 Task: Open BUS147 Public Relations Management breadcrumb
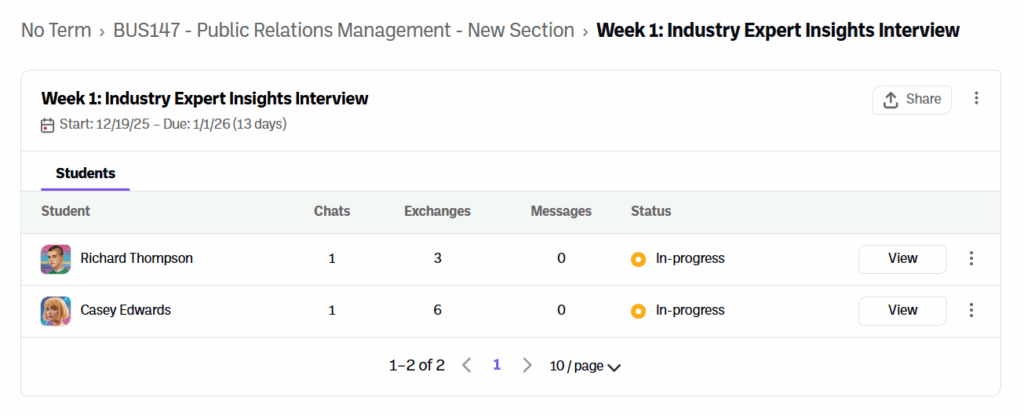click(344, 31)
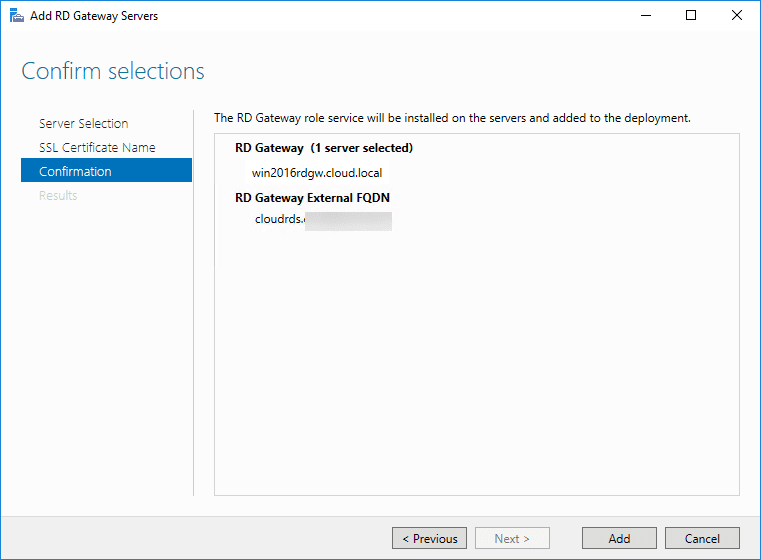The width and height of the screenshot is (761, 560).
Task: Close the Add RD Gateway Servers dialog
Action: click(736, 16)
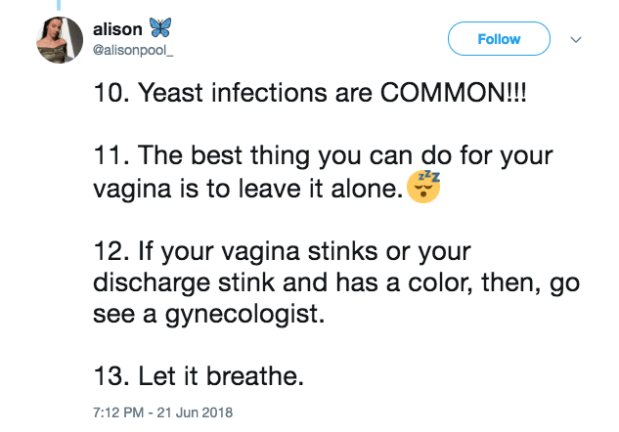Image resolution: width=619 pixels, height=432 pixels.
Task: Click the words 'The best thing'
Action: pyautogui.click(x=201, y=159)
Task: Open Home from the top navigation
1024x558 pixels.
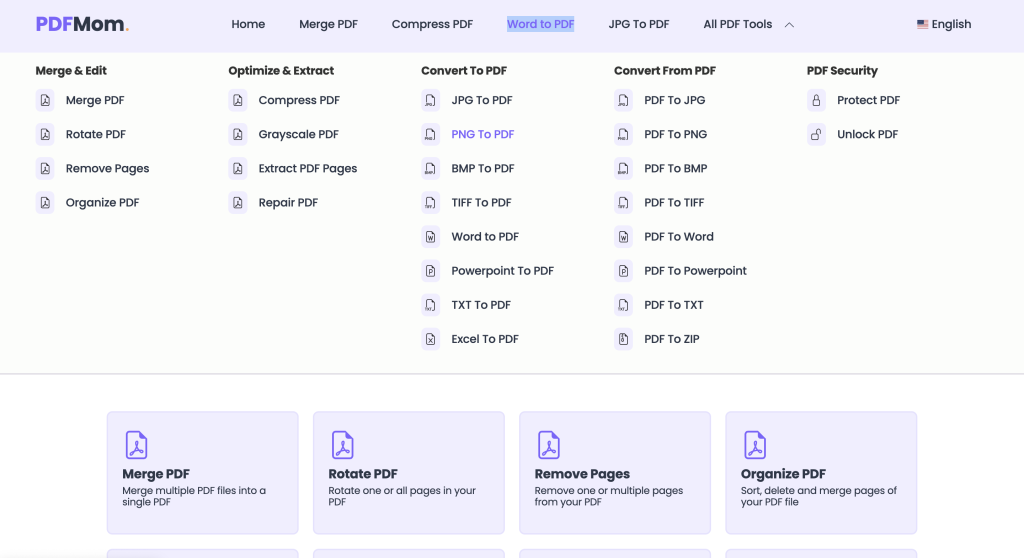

────

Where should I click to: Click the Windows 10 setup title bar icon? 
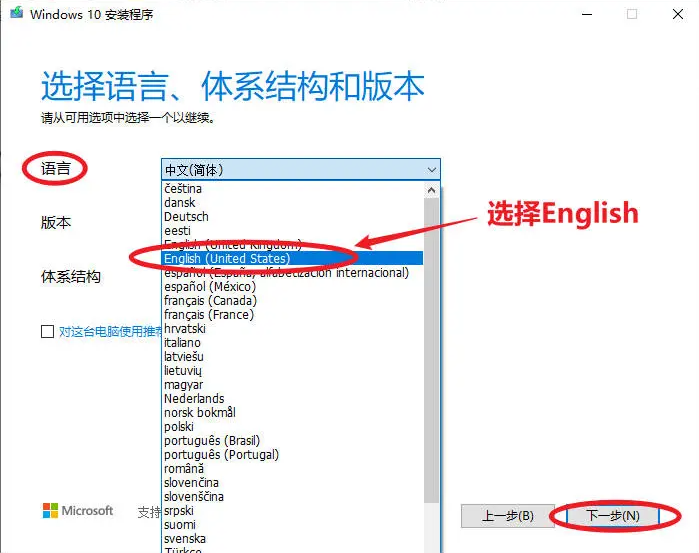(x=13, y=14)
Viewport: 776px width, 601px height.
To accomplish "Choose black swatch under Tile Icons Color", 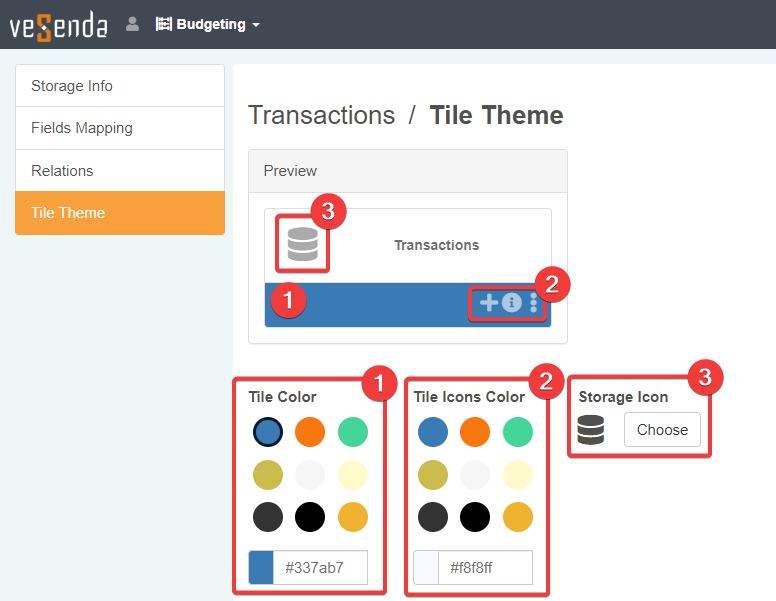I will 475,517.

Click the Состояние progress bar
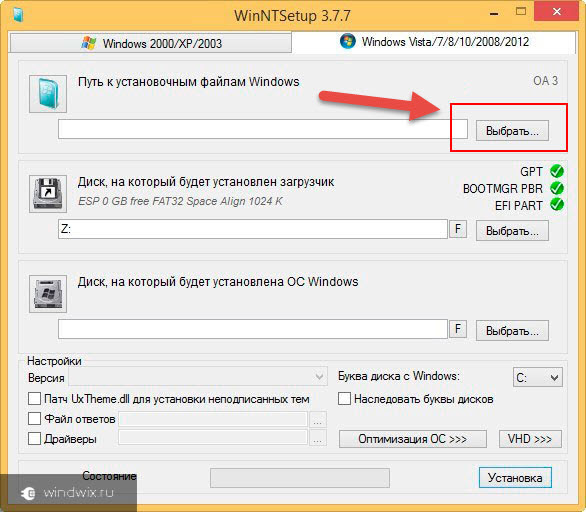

────

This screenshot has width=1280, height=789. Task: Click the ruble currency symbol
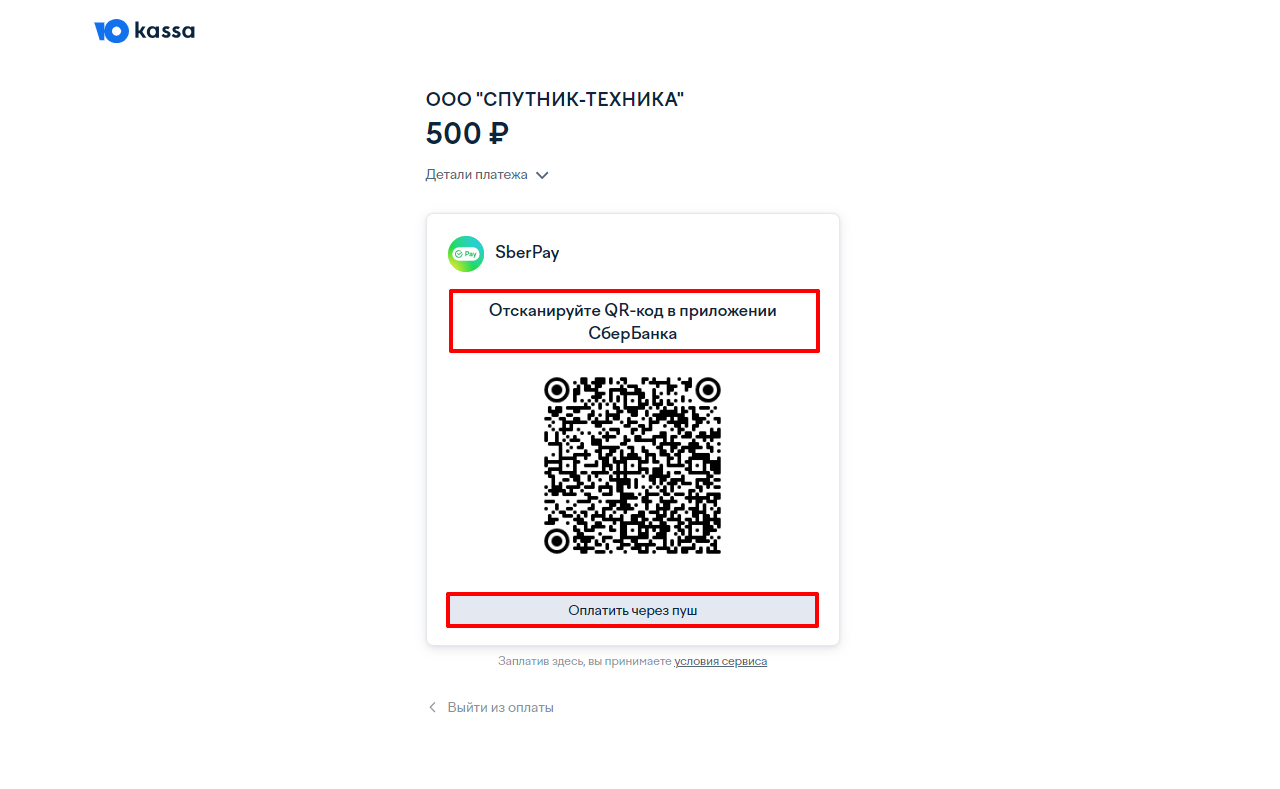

────

→ What is required: Output exactly the lines above, from the line with "Task: Open BUS147" to the line with "1024x558 pixels.", both included; skip the pictures.

→ Your response:
 Task: Open BUS147 Public Relations Management breadcrumb
click(344, 31)
The width and height of the screenshot is (761, 560).
Task: Close the Add RD Gateway Servers dialog
Action: click(736, 16)
Image resolution: width=619 pixels, height=432 pixels.
Task: Click the words 'The best thing'
Action: pyautogui.click(x=201, y=159)
Task: Open Home from the top navigation
1024x558 pixels.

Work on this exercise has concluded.